Death proportions were lower among self-reported indigenous cases (2.8% for probable TB deaths, 0.3% for TB-related deaths, and 5.3% for deaths with no mention of TB). Most cases were from the Southeast region 129,874 (45.8%); however, higher proportions of probable TB deaths were from the Central-West region (3.6%). The Southern region had higher death rates with TB as an associated cause and deaths with no mention of TB (2.2% and 11.8%, respectively) (Table 1).

Almost all cases (96.3%) had been subject to a single treatment. However, higher proportions of probable TB deaths and TB-related deaths were observed among individuals with multiple treatments (4 or more) when compared to those with a single or with 2–3 treatments (7.3% and 6.9%, respectively). While the pulmonary form was the most frequent one (82.5%) of the total cohort, cases with “mixed forms” proved most fatal (4.6% for probable TB deaths, 5.2% for TB-related deaths, and 16.4% for deaths with no mention of TB). HIV serology was more frequent among “TB-related deaths” and “deaths with no mention of TB” (10.1% and 23.8%), being less frequent among probable TB deaths (4.9%) (Table 1).
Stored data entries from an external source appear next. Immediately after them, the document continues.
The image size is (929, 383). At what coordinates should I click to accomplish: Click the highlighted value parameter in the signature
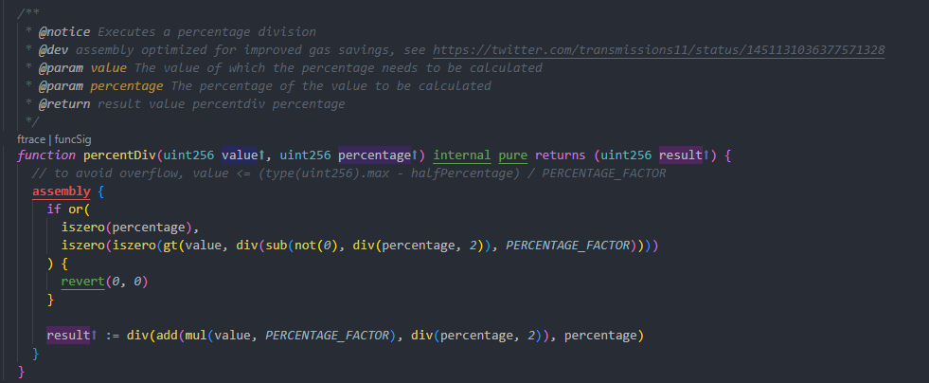pyautogui.click(x=244, y=155)
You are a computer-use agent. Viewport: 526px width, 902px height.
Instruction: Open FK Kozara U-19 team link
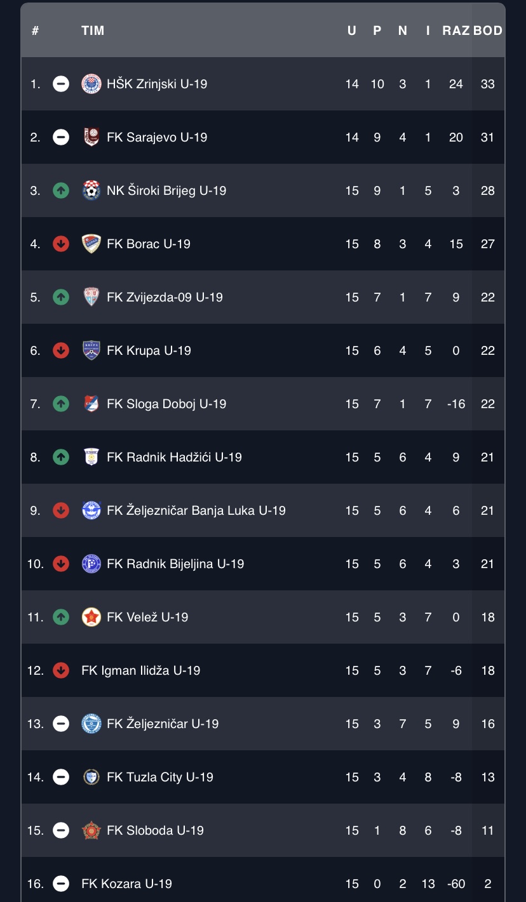pos(126,884)
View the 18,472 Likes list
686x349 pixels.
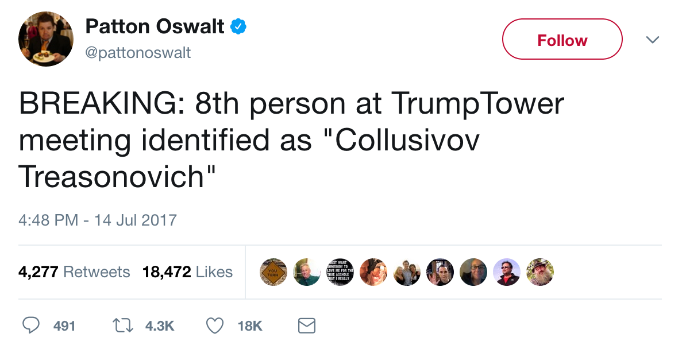click(187, 272)
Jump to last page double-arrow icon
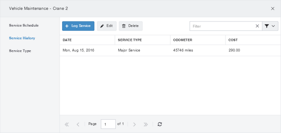Image resolution: width=281 pixels, height=133 pixels. tap(146, 125)
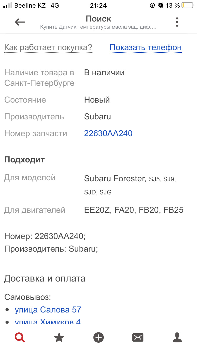The height and width of the screenshot is (350, 197).
Task: Open favorites via the star icon
Action: point(59,337)
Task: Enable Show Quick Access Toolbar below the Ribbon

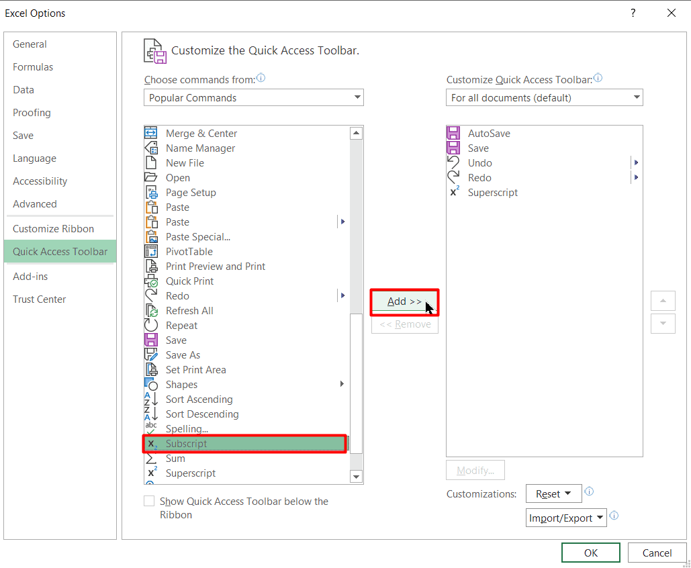Action: (x=149, y=501)
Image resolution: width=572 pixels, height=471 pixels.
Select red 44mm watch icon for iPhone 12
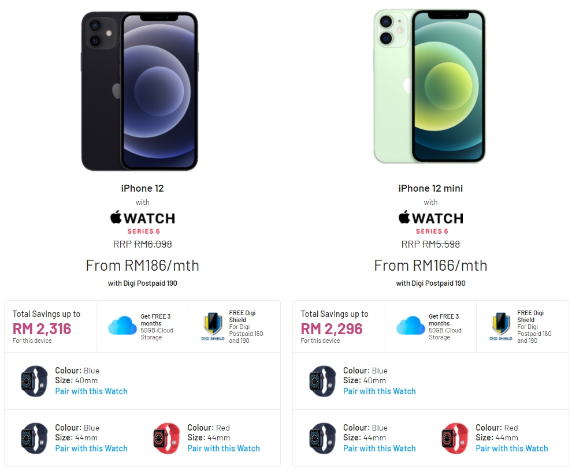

For 13.5% of patients, alcohol abuse was identified, with the highest proportion of alcoholism among those that died with no mention of TB (13.4%) and among deaths that had TB as the underlying cause (5.2%). The presence of diabetes mellitus was reported in 5.9% of patients and was more frequent among deaths with no mention of TB (16.1%) and probable TB deaths (4.9%) (Table 1).

Survival analysis

The cumulative incidence functions for the risk sub-distribution ratio (sHR) of causes of probable TB death, TB-related death and death with no mention of TB in a competing risk structure are presented in Fig 2. The cumulative incidence of causes of death with no mention of TB was higher than non-TB related causes and associated TB throughout the observation period, with a gradual increase of TB during the follow-up. We also estimated the probabilities of cumulative incidence of deaths for patients stratified according to HIV serology results. A significant steady and gradual increase was observed among deaths without mention of TB (other causes) (see Fig 3 in S2 File).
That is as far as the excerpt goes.